The society has also hosted a number of lectures. In the 19th century speakers included John Pickering (on "telegraphic language") and Robert Bennet Forbes.

In 1893 the society began supervising "the operation of school ships Enterprise (1892-1909) and her successor Nantucket (1909-1917, 1921-1940)," affiliated with the Massachusetts Nautical Training School.

As a focal point for seafaring in general the society has stewarded donations of model ships, telescopes, paintings, scrimshaw, and travel souvenirs. Visitors to the society's present-day quarters in Charlestown may view some of these objects on display.

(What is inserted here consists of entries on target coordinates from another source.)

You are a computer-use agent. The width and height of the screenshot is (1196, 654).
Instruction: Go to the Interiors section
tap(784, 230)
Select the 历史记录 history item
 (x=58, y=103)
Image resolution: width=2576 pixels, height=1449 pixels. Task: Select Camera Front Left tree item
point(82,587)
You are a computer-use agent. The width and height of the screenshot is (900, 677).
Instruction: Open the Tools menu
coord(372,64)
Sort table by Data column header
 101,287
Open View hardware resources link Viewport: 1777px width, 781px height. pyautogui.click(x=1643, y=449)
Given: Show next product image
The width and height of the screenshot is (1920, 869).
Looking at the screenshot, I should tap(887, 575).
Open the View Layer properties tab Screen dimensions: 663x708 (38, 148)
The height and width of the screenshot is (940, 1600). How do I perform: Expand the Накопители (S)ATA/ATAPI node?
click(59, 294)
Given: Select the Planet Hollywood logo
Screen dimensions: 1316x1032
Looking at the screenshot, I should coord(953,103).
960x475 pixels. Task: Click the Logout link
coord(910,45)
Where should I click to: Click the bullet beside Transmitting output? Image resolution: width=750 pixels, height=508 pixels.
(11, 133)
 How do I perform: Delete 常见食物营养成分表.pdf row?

===Members and officers===

Members in the 18th century included William Furness, Daniel Malcom, John Foster Williams, James Magee; 18th-century presidents included Thomas Dennie and Mungo Mackay. Among the members in the 19th century: J.D. Farrell, F.W. Macondray, and Daniel McLaughlin. In the heyday of the clipper ship "many were captained or owned by such society members as Bacon, Eldridge, Emmons, Forbes, Glidden, Howes, Lodge, Ropes, Upton, Wales, Watkins and Weld." Some of the 19th-century presidents were Jonathan Chapman, Eben Davis, Charles Emery, Luther Fisk, Robert Bennett Forbes, William Humphrey, James P. Martin, William F. Sturgis, and Israel Whitney. Members and officers in recent years include William A. Baker, Barry Clifford, William M. Fowler, Jr., and Soren Willensen.